Por regla general las encuestas políticas, estudios de opinión pública se les llama, suelen ser compradas y vendidas, presentadas o manipuladas, con el objetivo de medir, principalmente en sociedades democráticas, el estado de ánimo de una población determinada, en un momento específico, a manera de fotografía o de termómetro, sobre un determinado tema de interés puntual. También las pueden pagar los dictadores para otorgarle cierto fulgor de normalidad a algún plan hegemónico social que, a través de la “muy respetable vía electoral”, viciada en sus objetivos y formas como lo es la del caso venezolano, ande en marcha.
Las más populares y comercializables son las que auscultan a un paciente social, una sociedad, un sector de la misma, una de sus regiones, etc., sobre preferencias políticas de los electores, sus apegos, distanciamientos, indiferencias y demás situaciones frente a determinados productos electorales, llámense candidatos o partidos.
Y han sido millones las que se han realizado más que nada en países de cultura democrática. Ahora bien, sobre todo después del fin de la guerra fría, es decir a partir de la década de los noventa y en vertiginosa aceleración hacia el presente, los límites entre democracia y dictadura se han desdibujado de tal forma que se confunden las unas con las otras. Estamos sumergidos en una bizarra realidad que, sin origen y propósitos precisos y formas definidas, impide a la mayoría de los observadores, ciudadanos de a pie digo, tener ideas claras más allá de las necesidades y apremios de bolsillo sobre el tipo de mundo en el cual se está parado o antes bien resbalándose.

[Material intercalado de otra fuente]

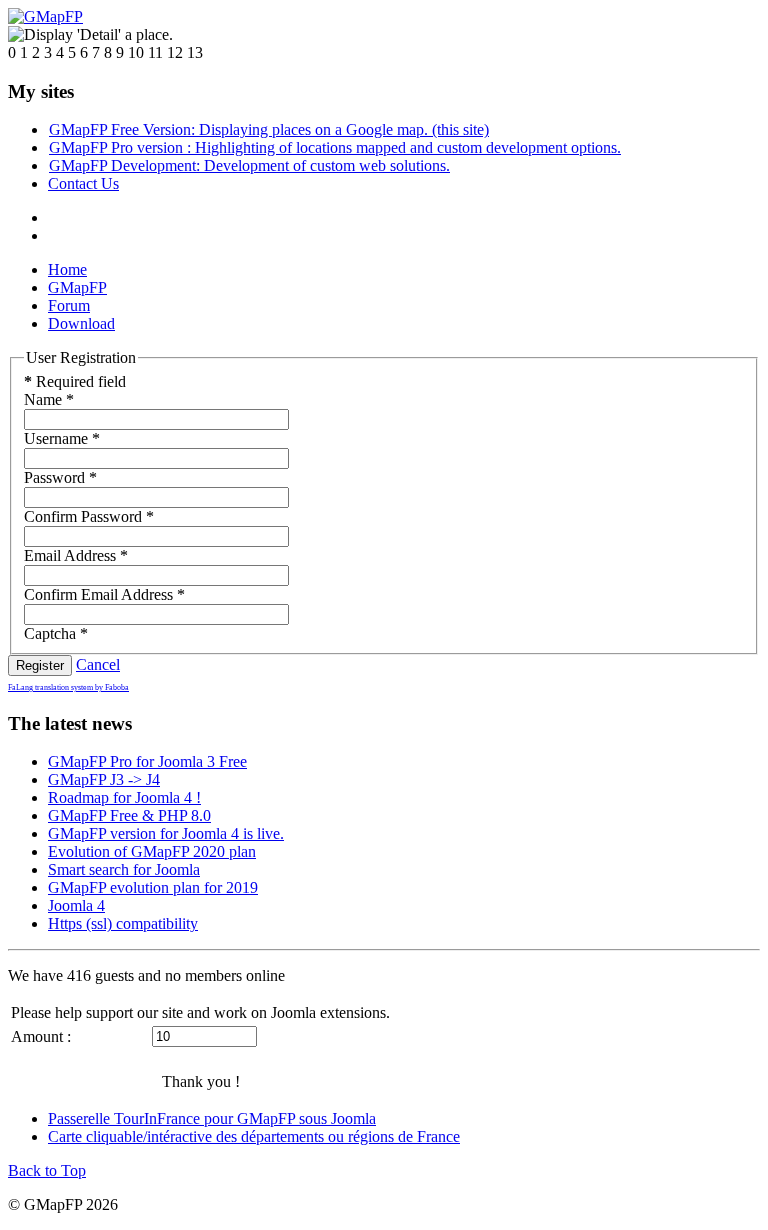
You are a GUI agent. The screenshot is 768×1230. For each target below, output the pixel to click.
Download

El conformismo es la pandemia básica del entendimiento y la acción de nuestro tiempo. El resto es fantasía, y las encuestas de ahora sirven para únicos gustos pues ya casi que todos queremos ser consumidores capitalistas.
Por otra parte, los resultados de las encuestas que encontramos o no publicitados en medios y otras orillas públicas son tan comerciales, mercado técnicos y dirigidos a un consumidor, un candidato por ejemplo que mira el resultado del examen de sangre y toma medidas adecuadas para tratar de superar al candidato o candidatos opositores que pugnan por idéntico objetivo: el triunfo. O cuando los mira el público se encandila con ellos, se convence, se reitera o se manipula a sí mismo y puede hasta que cambie de opinión, que tan bobos no somos.
En estos tiempos venezolanos que llevamos atragantados como espina en la tráquea, el negocio de las encuestas tal vez se ponga en alza por los que participan en el convite electoral. Sería, si te pones a ver, una forma de hacerle fiesta, legitimar lo impresentable a unas elecciones manidas administradas por y desde el poder y no por la sociedad libre.
Lo que sí me parece, a pesar de veleidades, ambiciones y trampas, más allá de este oxido electoral de moda que nos corroe hoy, es que deberíamos aprovechar la oportunidad para que alguna empresa seria, centros de estudio incluidos, de reconocida pulcritud, base académica incontestable, recursos materiales y personales prósperos, y de ética intachable, explore en el laberinto de país que somos y le tome el pulso a esta nación a ver qué resultados sociopolíticos arroja, más allá de lo electoral, con base en el doble interés de saber en primer lugar quiénes somos, dónde estamos, qué queremos, y a partir de esa base proyectar qué podemos llegar a ser si ocurren los cambios políticos que se requieren en este momento.
El exceso de presente que nos agobia no debe ser obstáculo para pensar en el futuro. Y este tiempo de ambiciones electorales y rupturas internas pudiera ser propicio para ir más allá de lo que tenemos frente a nuestras narices y nos hace voltear la cara, y más bien nos obligue a ver el porvenir en una pesquisa con ambiciones de país y de futuro.